It used to be a rite of passage among sports car drivers to learn to toe-and-heal downshift - this is a technique allowing you to use you left foot to work the clutch and your right to work the brake while at the same time giving a little blip to the throttle during each downshift to insure a smooth, lurch-free engagement of the clutch. The last thing you want going hard into a corner is a sudden lurch from the rear wheel(s) - good way to end up in the ditch. Of course these days few people know how to do it in a car as many modern manual transmissions are good enough to let you 'cheat' a bit. On a bike, you're doing the same sort of thing only using your right hand to simultaneously brake and blip the throttle.

It's not really a big deal if you're just cruising around. You have time to gently let out the clutch and let the inertia of the tranny/rear wheel bring the engine up to a matching speed. But if you're pressing on, rev matching allows you to get the clutch out quicker without causing a lurch as the engine tries to come up to the speed of the lower gear.

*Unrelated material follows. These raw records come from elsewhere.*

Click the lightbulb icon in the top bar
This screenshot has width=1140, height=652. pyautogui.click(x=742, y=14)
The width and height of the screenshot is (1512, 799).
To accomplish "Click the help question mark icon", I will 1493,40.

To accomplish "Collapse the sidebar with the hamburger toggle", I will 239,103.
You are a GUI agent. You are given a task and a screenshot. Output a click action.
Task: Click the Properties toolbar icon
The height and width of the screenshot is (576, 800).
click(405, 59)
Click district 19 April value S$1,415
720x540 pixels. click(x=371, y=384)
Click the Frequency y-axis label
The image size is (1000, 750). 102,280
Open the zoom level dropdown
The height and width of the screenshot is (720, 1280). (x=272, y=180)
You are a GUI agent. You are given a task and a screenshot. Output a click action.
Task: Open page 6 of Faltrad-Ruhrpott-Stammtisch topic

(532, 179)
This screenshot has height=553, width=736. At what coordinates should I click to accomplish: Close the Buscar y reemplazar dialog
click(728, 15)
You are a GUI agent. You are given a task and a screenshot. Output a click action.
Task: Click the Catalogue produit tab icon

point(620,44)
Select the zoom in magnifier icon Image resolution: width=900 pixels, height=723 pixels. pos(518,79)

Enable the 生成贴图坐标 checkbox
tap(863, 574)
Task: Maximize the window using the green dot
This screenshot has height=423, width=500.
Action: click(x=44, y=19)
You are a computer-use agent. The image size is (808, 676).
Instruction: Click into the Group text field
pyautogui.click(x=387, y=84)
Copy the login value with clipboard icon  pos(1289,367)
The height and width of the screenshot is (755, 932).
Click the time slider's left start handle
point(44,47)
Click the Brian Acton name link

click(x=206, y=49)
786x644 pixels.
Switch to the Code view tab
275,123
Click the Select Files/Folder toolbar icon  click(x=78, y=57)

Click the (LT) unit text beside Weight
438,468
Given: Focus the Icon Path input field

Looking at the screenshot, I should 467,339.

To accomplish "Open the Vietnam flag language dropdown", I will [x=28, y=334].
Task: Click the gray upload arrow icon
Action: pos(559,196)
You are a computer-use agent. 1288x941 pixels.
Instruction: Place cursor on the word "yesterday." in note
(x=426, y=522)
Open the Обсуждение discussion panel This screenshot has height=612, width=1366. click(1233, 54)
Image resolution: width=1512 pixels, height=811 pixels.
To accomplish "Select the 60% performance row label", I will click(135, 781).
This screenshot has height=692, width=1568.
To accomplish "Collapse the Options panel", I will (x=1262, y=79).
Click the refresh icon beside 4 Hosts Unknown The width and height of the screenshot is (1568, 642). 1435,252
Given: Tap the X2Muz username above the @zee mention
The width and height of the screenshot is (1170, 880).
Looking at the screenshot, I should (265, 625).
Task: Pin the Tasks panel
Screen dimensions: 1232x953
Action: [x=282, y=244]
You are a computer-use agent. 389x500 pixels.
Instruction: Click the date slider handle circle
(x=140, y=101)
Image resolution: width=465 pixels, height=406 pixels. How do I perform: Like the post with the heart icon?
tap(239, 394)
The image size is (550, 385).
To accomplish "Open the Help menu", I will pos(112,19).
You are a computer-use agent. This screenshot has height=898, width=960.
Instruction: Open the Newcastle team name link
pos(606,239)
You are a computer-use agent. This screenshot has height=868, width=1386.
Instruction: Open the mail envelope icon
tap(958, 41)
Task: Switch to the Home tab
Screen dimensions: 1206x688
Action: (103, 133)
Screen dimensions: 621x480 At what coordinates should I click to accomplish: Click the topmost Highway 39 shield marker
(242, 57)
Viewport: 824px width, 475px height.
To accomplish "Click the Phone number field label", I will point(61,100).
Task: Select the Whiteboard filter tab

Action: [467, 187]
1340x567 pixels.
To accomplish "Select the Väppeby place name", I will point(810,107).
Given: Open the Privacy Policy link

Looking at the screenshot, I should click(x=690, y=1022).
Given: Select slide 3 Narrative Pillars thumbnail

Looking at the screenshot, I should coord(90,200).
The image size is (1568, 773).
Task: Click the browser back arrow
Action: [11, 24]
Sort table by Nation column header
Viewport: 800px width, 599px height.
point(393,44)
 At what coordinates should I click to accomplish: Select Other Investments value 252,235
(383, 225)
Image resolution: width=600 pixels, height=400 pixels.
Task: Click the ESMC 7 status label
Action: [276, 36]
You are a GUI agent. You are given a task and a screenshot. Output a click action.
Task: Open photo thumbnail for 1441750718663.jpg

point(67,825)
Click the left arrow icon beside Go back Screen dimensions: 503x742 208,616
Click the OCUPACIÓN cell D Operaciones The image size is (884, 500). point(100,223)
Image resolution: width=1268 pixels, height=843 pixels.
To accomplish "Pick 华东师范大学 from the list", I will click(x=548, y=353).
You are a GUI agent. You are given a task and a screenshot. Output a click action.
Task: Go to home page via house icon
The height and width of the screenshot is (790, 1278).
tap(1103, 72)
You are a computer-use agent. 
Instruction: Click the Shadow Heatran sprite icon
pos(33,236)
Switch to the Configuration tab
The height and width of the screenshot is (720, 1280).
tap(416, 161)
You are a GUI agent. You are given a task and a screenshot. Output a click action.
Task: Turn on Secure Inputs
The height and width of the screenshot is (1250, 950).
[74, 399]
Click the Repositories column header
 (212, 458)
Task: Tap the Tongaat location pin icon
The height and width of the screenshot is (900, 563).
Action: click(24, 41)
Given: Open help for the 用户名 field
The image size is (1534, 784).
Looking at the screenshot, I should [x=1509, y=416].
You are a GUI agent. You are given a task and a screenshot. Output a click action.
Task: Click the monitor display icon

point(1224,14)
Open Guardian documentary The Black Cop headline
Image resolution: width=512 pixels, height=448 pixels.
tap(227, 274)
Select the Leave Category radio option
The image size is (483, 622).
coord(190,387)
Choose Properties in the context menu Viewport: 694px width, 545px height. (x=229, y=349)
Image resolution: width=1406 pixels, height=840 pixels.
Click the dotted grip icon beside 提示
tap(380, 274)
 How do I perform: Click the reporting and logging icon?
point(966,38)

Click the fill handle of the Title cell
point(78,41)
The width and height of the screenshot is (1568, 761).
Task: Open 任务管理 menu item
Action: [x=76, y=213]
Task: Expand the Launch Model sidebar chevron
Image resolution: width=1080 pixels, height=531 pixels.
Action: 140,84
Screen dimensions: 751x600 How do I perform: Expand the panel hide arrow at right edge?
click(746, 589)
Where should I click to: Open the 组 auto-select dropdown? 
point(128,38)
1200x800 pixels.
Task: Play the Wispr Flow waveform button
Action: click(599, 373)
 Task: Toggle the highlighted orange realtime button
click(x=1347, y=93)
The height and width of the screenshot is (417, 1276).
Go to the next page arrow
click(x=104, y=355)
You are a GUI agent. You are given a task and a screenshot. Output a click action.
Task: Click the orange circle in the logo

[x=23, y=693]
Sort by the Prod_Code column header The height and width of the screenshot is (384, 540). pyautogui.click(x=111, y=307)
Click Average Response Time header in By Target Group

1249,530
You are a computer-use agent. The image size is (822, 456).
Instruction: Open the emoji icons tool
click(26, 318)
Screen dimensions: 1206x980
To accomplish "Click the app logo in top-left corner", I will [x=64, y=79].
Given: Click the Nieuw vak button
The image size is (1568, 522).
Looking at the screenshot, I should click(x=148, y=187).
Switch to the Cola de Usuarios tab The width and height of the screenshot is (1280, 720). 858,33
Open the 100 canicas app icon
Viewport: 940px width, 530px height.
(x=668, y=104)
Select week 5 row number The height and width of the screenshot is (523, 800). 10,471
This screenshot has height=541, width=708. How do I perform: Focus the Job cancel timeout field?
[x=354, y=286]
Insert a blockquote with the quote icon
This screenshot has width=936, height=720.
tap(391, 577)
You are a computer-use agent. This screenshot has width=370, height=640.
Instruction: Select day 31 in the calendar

It's actually easier (and smoother) on the equipment to do it than not to do it with any manual transmission, car or bike. If you had a non-syncro trans, you'd HAVE to do it to shift.

I had to learn it when I was racing an Alfa - the syncros simply weren't strong enough to let you downshift at all under race circumstances or even when pressing on at a brisk street pace. It eventually became second-nature. So yes, I do it on the bike as well.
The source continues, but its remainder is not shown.